Assignment ▸ Give again, exactly as written, the lines of the records below from the line with "You are a GUI" to the line with "The image size is (306, 267).". Both end lines count; pictures do not.

--- Supplied information Enclosed Below ---

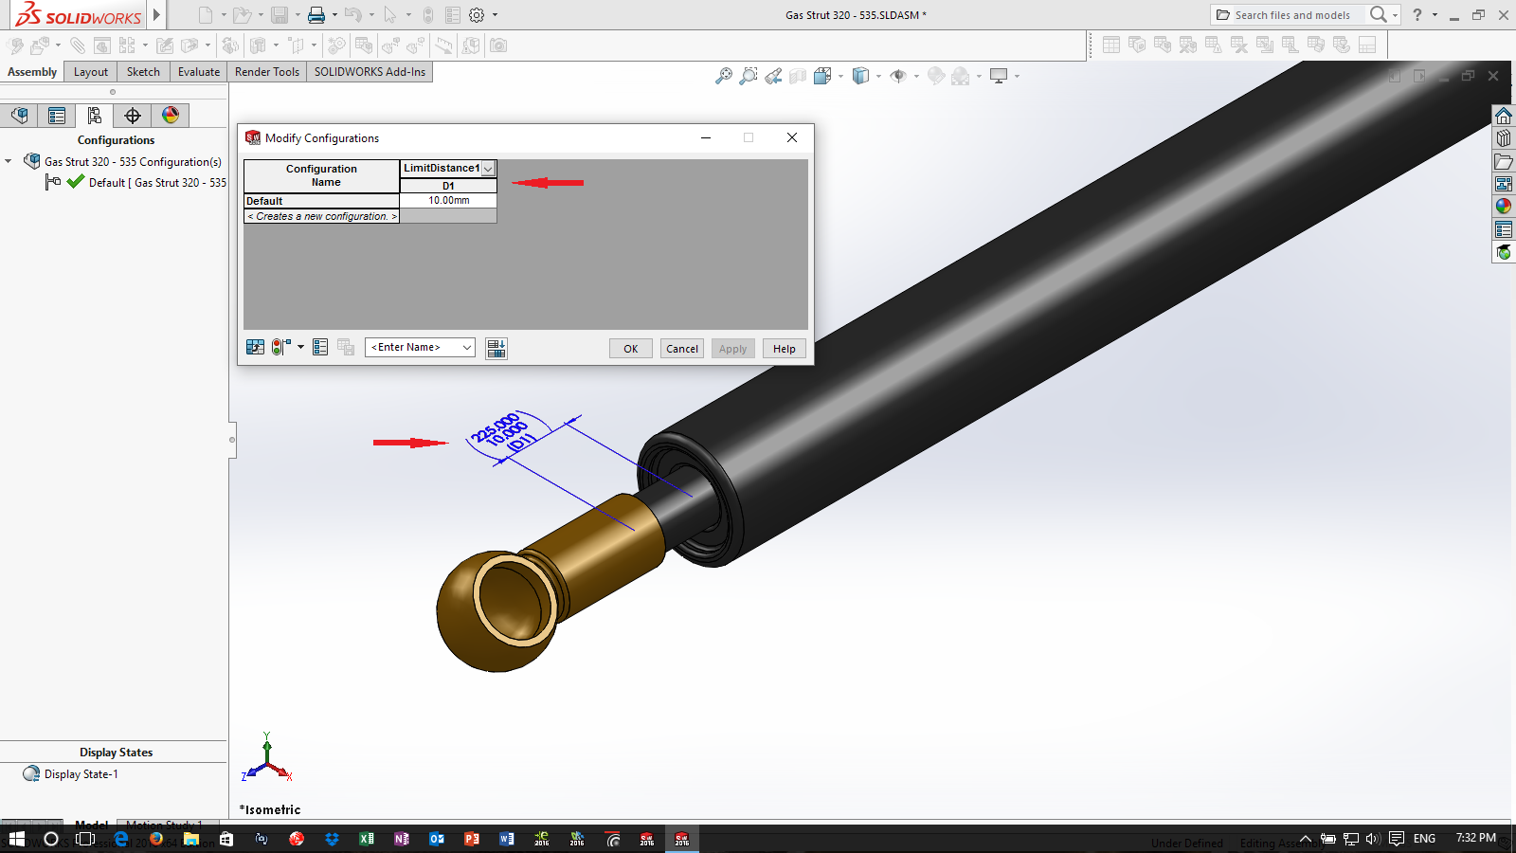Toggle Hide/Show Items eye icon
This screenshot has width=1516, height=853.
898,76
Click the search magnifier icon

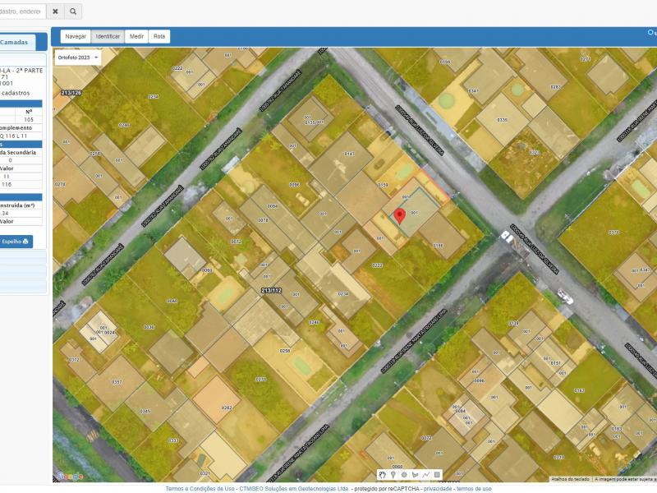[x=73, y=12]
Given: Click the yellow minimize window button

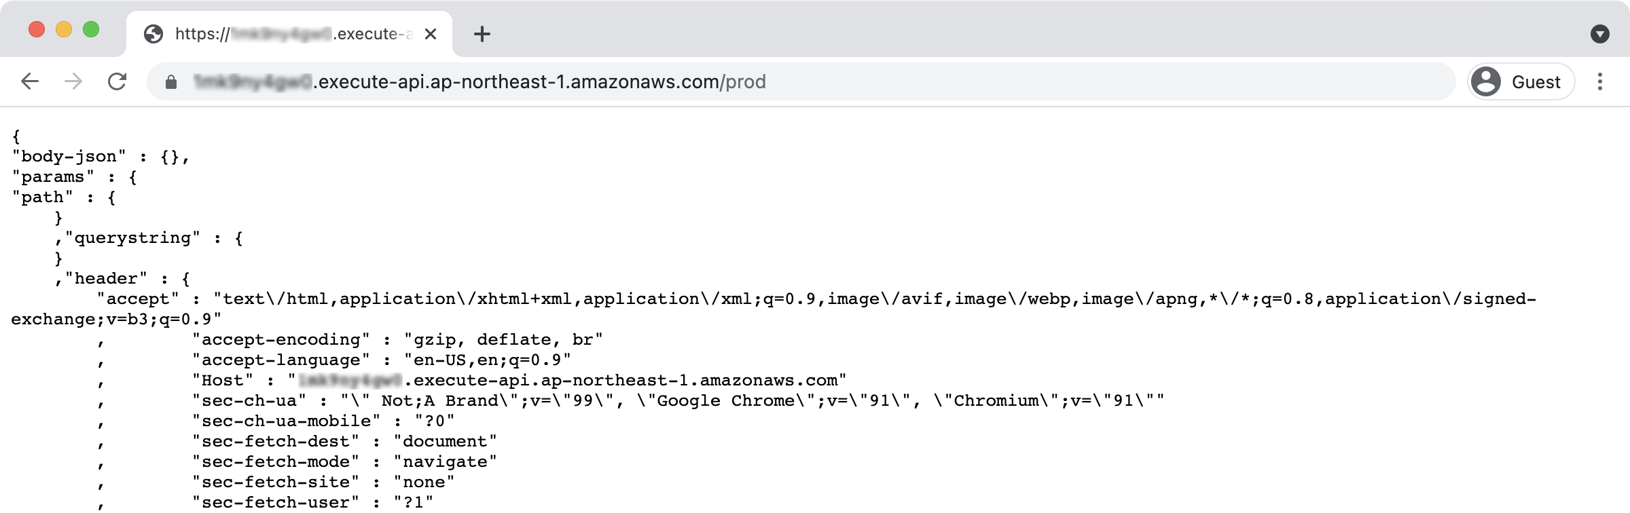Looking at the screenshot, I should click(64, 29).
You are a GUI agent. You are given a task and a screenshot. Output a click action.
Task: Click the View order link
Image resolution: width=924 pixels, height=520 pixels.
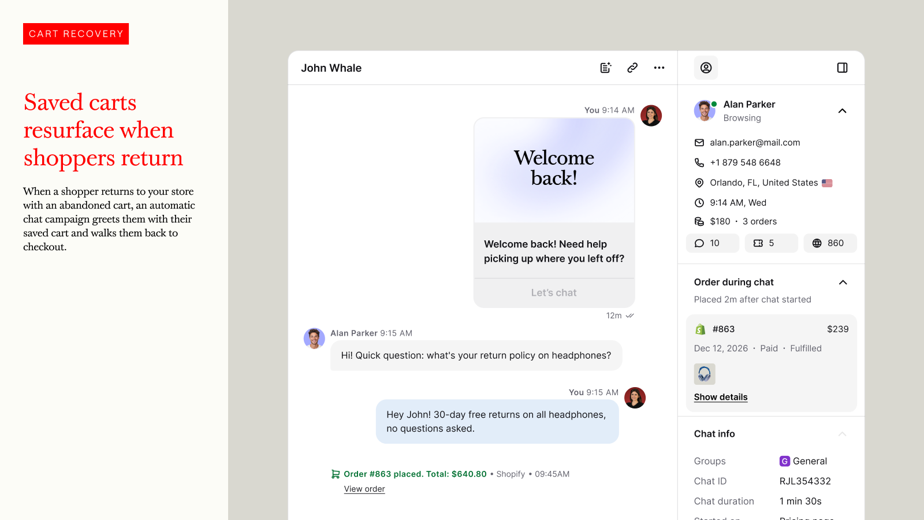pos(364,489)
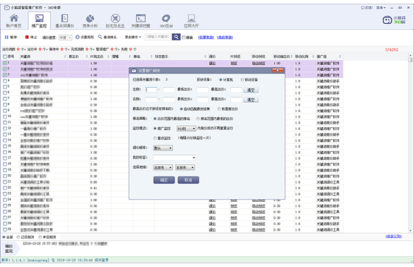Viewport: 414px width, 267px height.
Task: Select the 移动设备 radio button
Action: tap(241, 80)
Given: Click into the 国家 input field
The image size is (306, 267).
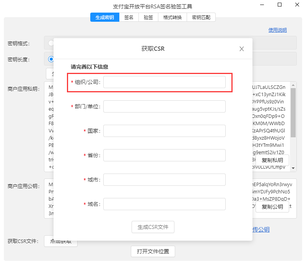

--- End of Enclosed Supplied information ---
--- Supplied information Enclosed Below ---

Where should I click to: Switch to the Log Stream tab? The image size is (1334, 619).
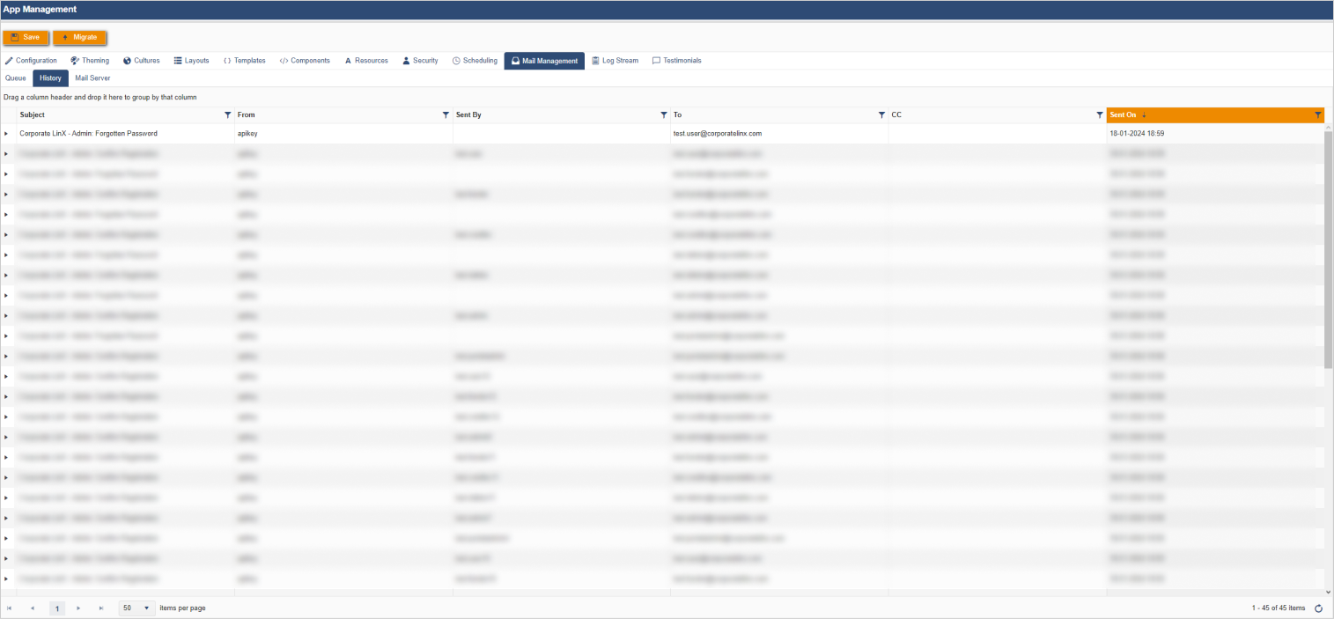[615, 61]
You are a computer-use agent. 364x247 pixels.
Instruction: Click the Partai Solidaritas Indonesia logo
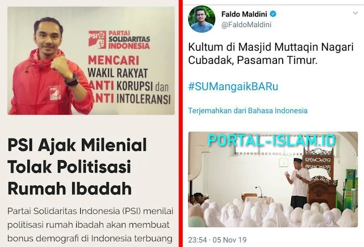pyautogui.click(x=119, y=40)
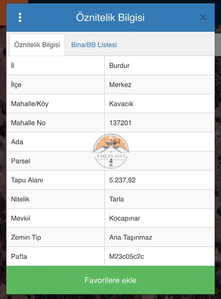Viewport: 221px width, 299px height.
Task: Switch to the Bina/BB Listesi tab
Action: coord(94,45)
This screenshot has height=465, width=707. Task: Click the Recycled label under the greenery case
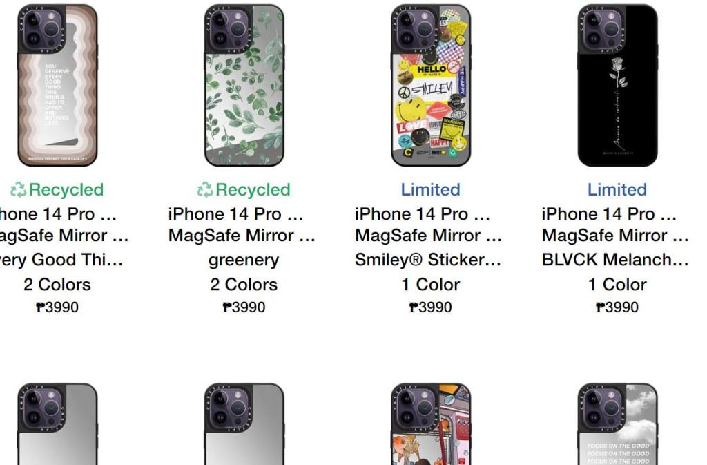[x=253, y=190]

--- End of Enclosed Supplied information ---

Result of this task ▸
You are a GUI agent. You are given a task and a screenshot. Output a click action.
Task: Click the View order link
Image resolution: width=924 pixels, height=520 pixels.
pos(364,489)
Viewport: 414px width, 267px height.
Task: Select the 移动设备 radio button
Action: tap(241, 80)
Given: Click into the 国家 input field
The image size is (306, 267).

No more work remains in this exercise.